■ Exercise requirements: What is needed is an exact copy of the line with "Click the scissors split icon in the toolbar" and all lines that follow it in the entries below, the last line included.

■ Available data:
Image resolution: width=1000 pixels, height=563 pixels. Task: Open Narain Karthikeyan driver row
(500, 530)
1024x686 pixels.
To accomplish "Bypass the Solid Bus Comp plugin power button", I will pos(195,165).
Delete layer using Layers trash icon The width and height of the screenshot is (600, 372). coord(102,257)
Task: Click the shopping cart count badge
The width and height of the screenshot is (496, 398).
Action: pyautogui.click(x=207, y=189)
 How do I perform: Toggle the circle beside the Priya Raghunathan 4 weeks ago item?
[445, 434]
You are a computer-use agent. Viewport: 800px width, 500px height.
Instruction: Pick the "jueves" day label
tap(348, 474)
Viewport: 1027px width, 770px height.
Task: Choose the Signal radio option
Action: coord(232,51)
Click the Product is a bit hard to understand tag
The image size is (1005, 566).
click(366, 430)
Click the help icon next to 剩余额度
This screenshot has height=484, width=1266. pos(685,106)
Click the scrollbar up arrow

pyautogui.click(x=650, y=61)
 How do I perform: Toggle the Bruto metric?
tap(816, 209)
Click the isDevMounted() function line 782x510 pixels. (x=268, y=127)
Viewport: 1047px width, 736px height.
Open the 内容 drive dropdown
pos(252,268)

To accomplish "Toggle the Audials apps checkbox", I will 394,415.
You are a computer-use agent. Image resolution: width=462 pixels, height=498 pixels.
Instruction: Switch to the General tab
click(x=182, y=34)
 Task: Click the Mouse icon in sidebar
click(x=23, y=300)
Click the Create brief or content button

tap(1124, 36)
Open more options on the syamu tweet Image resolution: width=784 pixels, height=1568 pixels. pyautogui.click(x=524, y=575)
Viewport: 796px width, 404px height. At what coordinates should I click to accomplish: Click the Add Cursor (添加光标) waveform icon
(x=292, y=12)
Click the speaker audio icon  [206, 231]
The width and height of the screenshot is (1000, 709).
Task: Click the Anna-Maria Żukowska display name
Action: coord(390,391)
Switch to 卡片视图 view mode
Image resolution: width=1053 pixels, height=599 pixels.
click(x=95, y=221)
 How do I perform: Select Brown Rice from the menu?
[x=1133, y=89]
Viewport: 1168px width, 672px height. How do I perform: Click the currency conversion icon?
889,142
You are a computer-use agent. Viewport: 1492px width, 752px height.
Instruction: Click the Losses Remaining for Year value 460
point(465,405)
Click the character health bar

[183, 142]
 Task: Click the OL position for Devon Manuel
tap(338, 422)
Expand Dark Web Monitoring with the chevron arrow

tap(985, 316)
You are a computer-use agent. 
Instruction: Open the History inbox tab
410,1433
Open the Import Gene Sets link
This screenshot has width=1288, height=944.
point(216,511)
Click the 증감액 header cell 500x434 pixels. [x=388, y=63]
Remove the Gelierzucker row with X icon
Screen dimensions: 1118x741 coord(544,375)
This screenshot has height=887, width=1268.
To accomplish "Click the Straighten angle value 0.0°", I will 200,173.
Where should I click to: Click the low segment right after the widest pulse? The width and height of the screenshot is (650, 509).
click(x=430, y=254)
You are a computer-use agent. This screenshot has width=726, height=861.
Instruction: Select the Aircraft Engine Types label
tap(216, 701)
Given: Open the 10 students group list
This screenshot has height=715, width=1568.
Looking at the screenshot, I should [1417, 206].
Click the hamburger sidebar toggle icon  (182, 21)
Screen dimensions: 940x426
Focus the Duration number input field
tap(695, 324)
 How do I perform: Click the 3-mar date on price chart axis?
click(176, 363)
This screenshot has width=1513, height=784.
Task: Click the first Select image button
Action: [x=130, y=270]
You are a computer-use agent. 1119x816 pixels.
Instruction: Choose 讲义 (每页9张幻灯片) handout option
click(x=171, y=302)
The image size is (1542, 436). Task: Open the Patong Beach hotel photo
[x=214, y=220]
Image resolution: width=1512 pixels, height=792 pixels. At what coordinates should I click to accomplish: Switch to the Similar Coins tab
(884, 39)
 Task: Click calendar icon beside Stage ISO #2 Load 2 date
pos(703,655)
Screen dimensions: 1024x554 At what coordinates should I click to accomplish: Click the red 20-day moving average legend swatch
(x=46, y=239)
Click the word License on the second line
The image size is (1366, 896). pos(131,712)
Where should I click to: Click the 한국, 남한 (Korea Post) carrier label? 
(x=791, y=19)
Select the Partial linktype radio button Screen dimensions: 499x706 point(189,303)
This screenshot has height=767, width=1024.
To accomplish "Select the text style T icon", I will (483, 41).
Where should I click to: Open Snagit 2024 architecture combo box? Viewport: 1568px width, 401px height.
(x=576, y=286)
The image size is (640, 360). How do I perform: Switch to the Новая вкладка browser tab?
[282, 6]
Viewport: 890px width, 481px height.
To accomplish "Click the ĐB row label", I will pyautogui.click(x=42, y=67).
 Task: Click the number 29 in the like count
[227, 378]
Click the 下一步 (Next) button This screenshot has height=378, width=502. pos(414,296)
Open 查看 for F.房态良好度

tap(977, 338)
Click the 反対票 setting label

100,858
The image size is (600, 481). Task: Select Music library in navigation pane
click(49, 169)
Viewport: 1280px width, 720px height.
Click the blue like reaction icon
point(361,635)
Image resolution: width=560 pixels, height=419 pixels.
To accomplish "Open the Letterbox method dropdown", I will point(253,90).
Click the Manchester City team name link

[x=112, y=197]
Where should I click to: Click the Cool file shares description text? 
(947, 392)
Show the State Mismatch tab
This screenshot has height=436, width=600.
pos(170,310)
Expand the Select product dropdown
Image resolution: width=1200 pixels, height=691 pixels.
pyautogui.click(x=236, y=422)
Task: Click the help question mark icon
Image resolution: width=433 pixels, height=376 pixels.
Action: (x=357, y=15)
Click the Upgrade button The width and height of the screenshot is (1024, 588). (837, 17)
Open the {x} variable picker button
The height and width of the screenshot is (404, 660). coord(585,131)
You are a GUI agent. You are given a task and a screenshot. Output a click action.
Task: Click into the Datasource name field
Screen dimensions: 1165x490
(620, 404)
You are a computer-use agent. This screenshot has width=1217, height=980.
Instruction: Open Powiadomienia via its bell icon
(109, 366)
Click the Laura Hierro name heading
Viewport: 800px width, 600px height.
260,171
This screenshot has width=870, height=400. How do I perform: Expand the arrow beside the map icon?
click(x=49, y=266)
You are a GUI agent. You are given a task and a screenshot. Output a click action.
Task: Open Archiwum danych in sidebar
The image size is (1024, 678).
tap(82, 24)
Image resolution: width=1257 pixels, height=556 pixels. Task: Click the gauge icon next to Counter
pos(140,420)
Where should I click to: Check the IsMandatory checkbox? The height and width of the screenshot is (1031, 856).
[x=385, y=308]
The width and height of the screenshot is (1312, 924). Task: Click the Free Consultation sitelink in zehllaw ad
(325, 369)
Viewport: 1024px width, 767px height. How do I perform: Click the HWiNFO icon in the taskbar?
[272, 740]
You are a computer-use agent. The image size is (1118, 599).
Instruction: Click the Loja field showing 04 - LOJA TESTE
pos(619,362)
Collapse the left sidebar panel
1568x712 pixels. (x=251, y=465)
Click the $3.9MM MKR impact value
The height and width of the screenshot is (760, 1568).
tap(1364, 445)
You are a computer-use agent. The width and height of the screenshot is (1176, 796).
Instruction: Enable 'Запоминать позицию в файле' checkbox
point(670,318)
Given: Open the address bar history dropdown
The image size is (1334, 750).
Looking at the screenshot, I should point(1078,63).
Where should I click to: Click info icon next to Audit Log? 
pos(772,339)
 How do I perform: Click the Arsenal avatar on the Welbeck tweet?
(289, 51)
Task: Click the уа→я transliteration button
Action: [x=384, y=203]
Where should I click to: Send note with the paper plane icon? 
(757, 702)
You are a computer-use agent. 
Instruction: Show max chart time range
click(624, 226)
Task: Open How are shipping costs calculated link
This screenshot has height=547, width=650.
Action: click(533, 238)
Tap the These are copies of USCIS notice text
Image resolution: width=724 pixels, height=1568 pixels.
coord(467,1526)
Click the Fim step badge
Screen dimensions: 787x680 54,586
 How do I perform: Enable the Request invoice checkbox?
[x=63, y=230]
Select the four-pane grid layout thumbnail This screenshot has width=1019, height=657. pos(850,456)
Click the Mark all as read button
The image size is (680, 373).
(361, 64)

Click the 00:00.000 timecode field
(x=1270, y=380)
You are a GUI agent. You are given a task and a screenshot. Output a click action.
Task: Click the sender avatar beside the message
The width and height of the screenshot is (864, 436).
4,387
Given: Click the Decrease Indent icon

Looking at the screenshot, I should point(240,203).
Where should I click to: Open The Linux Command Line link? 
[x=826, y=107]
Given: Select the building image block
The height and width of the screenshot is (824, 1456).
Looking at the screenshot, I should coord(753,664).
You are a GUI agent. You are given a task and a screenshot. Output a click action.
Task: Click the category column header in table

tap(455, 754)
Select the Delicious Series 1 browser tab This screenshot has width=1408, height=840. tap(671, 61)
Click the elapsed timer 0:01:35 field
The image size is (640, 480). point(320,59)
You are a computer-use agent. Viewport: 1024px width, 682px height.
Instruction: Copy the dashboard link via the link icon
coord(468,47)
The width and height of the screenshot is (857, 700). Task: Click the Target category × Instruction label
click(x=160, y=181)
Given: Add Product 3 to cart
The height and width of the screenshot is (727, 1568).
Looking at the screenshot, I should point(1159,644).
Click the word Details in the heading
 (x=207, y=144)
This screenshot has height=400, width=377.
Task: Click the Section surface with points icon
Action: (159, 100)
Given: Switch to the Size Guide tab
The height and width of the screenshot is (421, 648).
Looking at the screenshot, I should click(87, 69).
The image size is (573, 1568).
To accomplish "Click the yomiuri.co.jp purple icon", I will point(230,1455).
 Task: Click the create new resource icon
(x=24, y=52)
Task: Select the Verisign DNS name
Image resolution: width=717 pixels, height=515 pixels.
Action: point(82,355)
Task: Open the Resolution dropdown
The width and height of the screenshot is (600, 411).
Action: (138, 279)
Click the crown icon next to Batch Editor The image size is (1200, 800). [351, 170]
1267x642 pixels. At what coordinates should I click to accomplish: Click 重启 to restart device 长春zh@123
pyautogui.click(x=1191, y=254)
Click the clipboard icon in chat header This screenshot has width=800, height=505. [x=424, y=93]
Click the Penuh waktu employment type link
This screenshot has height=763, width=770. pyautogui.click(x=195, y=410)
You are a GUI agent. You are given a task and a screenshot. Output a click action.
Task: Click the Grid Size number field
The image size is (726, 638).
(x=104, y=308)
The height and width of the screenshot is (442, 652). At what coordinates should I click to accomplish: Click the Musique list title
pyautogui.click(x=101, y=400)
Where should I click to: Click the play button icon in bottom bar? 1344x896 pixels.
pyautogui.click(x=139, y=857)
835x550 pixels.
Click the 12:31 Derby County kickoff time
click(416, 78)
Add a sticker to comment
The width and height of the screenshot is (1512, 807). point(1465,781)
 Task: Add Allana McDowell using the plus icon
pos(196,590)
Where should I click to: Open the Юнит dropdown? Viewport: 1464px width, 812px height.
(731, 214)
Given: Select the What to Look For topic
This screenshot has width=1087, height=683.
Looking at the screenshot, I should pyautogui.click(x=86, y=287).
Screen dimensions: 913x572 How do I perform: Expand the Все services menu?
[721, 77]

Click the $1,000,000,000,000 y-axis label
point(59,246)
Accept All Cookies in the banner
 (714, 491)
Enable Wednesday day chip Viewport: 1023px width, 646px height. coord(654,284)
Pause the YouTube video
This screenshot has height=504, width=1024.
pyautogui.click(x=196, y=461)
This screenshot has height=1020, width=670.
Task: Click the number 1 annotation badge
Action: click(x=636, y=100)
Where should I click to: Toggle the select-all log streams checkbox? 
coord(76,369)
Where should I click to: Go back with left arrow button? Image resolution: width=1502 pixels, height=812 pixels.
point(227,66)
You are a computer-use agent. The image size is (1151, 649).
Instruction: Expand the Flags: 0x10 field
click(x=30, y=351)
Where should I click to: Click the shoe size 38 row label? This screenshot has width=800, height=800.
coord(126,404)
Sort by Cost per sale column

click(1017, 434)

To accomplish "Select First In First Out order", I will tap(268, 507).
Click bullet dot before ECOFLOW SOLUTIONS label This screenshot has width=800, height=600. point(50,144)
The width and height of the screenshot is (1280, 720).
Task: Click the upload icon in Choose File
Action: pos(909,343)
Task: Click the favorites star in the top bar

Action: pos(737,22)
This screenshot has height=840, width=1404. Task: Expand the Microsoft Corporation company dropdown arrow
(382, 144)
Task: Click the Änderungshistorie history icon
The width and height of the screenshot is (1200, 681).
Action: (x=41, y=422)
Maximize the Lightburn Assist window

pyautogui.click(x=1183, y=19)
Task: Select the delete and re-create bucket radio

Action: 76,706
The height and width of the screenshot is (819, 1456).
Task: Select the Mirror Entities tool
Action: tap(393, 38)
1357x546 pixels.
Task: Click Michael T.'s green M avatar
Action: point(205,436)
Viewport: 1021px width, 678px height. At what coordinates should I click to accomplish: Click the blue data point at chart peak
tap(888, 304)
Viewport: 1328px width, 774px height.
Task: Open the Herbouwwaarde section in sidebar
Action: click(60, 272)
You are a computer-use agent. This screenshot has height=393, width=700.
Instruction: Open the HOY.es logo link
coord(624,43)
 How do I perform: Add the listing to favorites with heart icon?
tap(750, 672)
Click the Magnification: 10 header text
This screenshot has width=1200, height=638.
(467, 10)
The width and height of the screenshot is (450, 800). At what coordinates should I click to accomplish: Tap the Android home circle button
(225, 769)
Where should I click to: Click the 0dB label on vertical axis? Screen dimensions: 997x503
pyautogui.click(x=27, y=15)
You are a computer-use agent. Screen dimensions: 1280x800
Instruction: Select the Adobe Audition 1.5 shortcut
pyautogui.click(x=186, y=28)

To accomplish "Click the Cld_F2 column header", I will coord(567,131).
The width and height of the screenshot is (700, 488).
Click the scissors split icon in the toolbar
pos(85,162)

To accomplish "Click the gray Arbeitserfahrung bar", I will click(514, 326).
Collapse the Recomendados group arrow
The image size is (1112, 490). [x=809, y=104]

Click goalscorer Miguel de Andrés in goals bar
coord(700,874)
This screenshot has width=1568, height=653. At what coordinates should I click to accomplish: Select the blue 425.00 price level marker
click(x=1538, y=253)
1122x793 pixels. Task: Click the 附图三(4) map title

■ Task result:
Click the scissors split icon in the toolbar
pos(85,162)

To accomplish "Click the gray Arbeitserfahrung bar", I will click(514, 326).
Collapse the Recomendados group arrow
The image size is (1112, 490). [x=809, y=104]

Click goalscorer Miguel de Andrés in goals bar
coord(700,874)
This screenshot has width=1568, height=653. At what coordinates should I click to accomplish: Select the blue 425.00 price level marker
click(x=1538, y=253)
1122x793 pixels. Task: Click the 附图三(4) map title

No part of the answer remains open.